Directions: Each line containing the string "will" should be copied out of the entries.

[Records from a dataset]
════

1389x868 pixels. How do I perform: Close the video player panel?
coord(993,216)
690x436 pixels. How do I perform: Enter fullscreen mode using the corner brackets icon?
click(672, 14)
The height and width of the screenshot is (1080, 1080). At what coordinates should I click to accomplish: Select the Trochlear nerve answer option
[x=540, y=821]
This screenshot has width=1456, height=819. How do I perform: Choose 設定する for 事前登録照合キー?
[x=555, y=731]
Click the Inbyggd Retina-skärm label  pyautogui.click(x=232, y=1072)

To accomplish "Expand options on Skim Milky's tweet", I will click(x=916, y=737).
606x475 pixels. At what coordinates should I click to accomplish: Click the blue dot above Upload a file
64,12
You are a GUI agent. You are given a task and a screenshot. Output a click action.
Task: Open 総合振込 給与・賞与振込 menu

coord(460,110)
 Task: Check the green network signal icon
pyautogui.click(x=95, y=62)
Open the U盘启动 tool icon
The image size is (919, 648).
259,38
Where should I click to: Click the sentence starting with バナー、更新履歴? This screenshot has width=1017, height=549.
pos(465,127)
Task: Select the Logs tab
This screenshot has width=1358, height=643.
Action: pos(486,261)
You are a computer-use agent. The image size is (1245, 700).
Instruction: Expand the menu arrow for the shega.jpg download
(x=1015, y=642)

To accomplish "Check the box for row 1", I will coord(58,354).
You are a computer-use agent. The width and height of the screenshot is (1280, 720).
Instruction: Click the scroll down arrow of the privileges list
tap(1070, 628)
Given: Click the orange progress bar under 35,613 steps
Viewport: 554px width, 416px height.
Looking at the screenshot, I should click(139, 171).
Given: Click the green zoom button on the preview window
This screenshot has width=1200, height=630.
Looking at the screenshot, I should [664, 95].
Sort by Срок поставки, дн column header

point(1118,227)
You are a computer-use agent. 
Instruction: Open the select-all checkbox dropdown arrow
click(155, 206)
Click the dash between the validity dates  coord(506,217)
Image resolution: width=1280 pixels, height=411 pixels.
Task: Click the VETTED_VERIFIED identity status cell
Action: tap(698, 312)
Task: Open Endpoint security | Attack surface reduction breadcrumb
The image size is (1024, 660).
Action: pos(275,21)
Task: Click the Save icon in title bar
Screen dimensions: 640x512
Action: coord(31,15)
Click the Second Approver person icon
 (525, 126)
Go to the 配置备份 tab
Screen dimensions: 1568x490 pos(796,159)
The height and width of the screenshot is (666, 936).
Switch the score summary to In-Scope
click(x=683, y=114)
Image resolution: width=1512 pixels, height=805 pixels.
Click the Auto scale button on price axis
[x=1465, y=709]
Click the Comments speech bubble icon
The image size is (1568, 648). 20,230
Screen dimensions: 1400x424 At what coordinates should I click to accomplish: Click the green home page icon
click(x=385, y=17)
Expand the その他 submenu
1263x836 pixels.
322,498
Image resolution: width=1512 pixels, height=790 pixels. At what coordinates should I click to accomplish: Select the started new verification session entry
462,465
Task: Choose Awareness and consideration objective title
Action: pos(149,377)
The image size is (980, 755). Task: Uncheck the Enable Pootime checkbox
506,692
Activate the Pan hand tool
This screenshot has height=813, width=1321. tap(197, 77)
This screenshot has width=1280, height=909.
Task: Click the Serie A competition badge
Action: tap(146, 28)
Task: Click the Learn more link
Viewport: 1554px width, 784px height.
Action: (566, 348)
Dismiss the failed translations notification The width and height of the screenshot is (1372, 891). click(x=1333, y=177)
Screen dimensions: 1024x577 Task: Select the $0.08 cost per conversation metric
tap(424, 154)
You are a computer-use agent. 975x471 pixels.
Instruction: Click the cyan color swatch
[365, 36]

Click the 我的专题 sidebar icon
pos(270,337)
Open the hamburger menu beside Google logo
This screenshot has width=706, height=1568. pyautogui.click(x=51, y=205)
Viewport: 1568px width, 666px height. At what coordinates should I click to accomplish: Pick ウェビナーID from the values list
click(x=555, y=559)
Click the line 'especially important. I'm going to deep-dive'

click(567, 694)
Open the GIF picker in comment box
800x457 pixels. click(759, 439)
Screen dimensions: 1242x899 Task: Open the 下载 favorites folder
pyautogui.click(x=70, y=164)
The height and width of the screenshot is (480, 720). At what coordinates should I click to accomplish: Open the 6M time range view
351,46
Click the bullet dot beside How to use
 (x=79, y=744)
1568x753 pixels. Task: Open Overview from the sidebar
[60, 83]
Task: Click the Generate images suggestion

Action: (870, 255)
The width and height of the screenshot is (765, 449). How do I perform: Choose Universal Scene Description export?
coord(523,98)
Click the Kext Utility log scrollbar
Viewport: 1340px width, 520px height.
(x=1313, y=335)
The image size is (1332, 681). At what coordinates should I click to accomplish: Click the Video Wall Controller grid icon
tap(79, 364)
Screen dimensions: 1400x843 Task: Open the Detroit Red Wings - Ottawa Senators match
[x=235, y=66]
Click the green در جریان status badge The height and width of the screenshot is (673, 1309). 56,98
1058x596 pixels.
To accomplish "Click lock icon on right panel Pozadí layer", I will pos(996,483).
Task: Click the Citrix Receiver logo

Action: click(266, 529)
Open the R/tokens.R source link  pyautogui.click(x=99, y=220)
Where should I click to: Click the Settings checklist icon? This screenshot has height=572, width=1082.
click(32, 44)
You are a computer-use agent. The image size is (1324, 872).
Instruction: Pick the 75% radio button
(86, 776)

════

Completed task:
To accomplish "Expand options on Skim Milky's tweet", I will click(x=916, y=737).
To accomplish "Check the box for row 1", I will coord(58,354).
To accomplish "Click lock icon on right panel Pozadí layer", I will pos(996,483).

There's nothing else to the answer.